Saturday, January 14, 2012

The Half-Million Dollar Senator

I attended Senator Michael Baumgartner's town hall meeting at the MAC this morning. He was pleasant and respectful during the very informal meeting that lasted about 1-1/2 hours.

This isn't his chart but he was using to emphasis the same things we keep hearing about the budget. Government wastes too much money; we don't need to raise taxes; collective bargaining is bad for the budget; the budget has structural issues; government worker pensions are too expensive, etc. I asked him at which point the numbers on the chart were based on the assumptions listed below. He said the entire chart was based on assumptions. Setting that strong selling point aside I asked what the historical rate of increase of state revenue was. He said last year's was 7 percent but didn't have any more numbers.

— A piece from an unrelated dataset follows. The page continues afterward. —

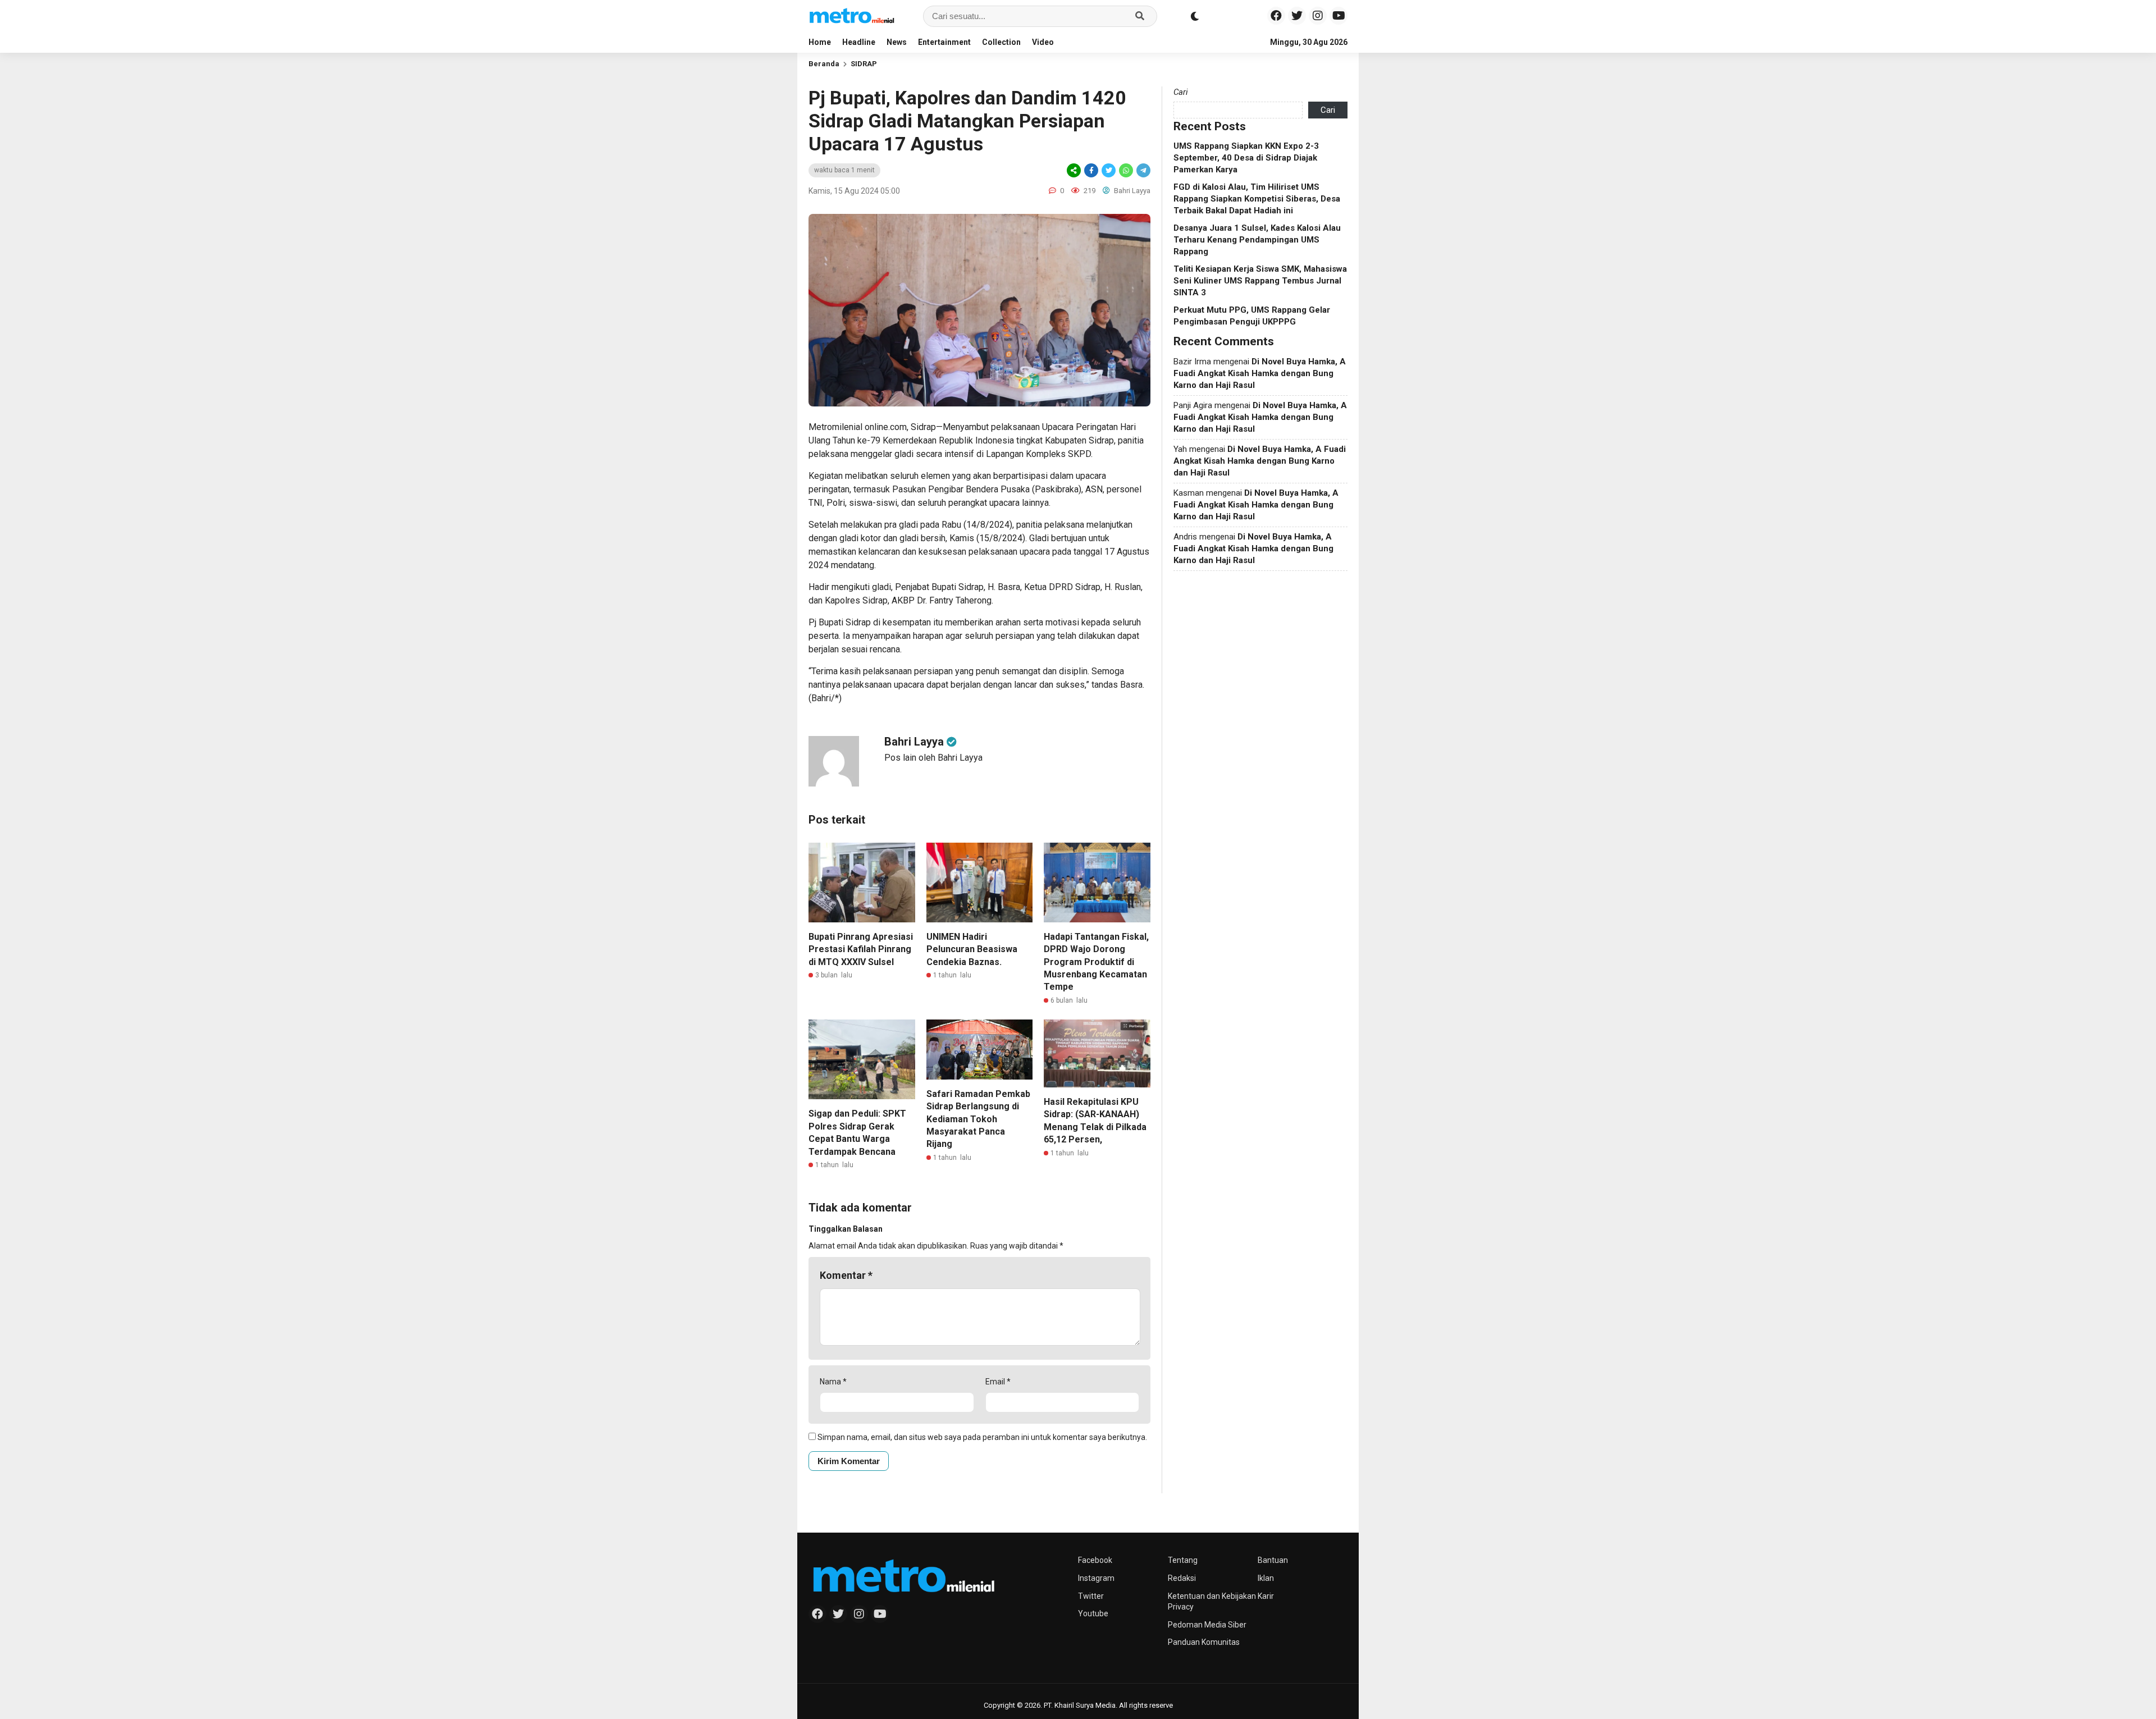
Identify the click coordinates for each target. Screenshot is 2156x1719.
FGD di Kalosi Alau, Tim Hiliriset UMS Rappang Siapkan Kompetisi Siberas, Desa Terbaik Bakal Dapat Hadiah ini (1256, 199)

Things got a little sidetracked towards the end. Would you believe Baumgartner supports the Ryan plan? Plus he thinks Social Security contributes to the deficit--it doesn't--and should be privatized but we shouldn't call it privatized. Call it giving people a choice, which would make sense if Social Security was an investment or a savings plan. It's not. What remains a mystery is how giving people a choice makes the program more sustainable.

You'd think there'd be more interest in Mike Baumgartner's town hall meeting since he and Chris Marr spent nearly a million dollars fighting for the seat. All told, there were a dozen people present to listen to a pleasant and respectful person put a sane face on Tea Party politics.

After installing Google Earth and checking out the new legislative district maps, I find I am soon to be transferred to Legislative District 7. Sigh.

1 comment:

Anonymous said...

" Plus he thinks Social Security contributes to the deficit--it doesn't..."

That's a bit garbled. If by "Social Security" you mean only the payroll tax and SS payments, then "Social Security" ran a surplus of revenue, but now would be spending it.

But, that's not the story. The government effectively borrowed against the "surplus," and of course Obama cut the revenue by halving the payroll tax.

Social Security is part of all expenditures, and the payroll tax one revenue source (a very regressive one) among many. The payroll tax has been used to pay for ss and non-ss expenditures. There is no "lock box."

Of course ss distributions contributes to the real deficit, if the accounting were honest. SS distributions are cash, not IOUs.

If ss were in good fiscal shape, why do (boomer) Democrats and Republicans keep ordering young people to work longer for less benefit than boomers will receive?

Instead, fully fund Social Security from progressive taxation and completely end the payroll tax.